* [TASK OBJECTIVE]
Beginning with the line where "You are a computer-use agent. The image" occurs, set down each line of the records through the final one, exactly and without additions.

========================================================================

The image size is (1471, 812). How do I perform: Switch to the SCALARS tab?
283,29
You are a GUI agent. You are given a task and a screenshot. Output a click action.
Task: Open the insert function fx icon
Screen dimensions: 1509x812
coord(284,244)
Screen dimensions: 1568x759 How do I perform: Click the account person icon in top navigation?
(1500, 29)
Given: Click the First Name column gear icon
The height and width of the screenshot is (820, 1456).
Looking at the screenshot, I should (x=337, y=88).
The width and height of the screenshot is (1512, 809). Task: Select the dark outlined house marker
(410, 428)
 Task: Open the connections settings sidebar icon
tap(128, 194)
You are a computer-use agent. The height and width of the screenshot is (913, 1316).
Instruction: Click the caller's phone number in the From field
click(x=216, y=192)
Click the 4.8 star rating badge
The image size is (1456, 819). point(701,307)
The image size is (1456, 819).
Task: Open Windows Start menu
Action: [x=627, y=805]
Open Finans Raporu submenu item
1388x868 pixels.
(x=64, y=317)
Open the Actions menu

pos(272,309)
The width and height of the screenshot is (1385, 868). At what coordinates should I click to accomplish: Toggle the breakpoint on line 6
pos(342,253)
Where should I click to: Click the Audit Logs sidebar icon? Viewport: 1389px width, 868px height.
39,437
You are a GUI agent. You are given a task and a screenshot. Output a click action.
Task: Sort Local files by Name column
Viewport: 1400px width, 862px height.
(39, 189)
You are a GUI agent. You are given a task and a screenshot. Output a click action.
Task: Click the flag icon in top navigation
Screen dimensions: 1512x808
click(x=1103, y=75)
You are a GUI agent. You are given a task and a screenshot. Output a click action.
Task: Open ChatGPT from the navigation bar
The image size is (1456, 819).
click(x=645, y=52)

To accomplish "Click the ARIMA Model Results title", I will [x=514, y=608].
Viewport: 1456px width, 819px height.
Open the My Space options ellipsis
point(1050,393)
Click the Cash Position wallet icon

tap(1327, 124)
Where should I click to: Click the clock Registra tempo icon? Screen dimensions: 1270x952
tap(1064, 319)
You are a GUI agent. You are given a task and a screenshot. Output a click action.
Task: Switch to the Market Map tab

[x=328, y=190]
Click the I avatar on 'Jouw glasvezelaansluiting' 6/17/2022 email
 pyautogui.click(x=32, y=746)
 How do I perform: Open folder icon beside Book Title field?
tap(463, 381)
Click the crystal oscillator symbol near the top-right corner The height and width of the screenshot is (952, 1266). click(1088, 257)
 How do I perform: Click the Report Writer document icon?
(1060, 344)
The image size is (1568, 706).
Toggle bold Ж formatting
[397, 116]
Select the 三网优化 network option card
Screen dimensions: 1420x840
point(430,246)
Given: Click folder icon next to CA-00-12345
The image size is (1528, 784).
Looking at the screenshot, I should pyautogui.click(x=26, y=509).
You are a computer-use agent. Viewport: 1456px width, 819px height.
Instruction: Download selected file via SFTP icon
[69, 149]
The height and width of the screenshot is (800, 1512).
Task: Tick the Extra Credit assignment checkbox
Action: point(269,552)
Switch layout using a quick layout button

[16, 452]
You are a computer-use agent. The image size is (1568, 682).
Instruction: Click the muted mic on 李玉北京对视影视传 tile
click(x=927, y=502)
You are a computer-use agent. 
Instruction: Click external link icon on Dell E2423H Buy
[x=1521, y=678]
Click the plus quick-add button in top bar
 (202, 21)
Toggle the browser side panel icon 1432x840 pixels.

========================================================================

* [TASK RESULT]
You are a computer-use agent. The image size is (1568, 682).
Instruction: Click the muted mic on 李玉北京对视影视传 tile
click(x=927, y=502)
You are a computer-use agent. 
Instruction: Click external link icon on Dell E2423H Buy
[x=1521, y=678]
Click the plus quick-add button in top bar
 (202, 21)
Toggle the browser side panel icon 1432x840 pixels.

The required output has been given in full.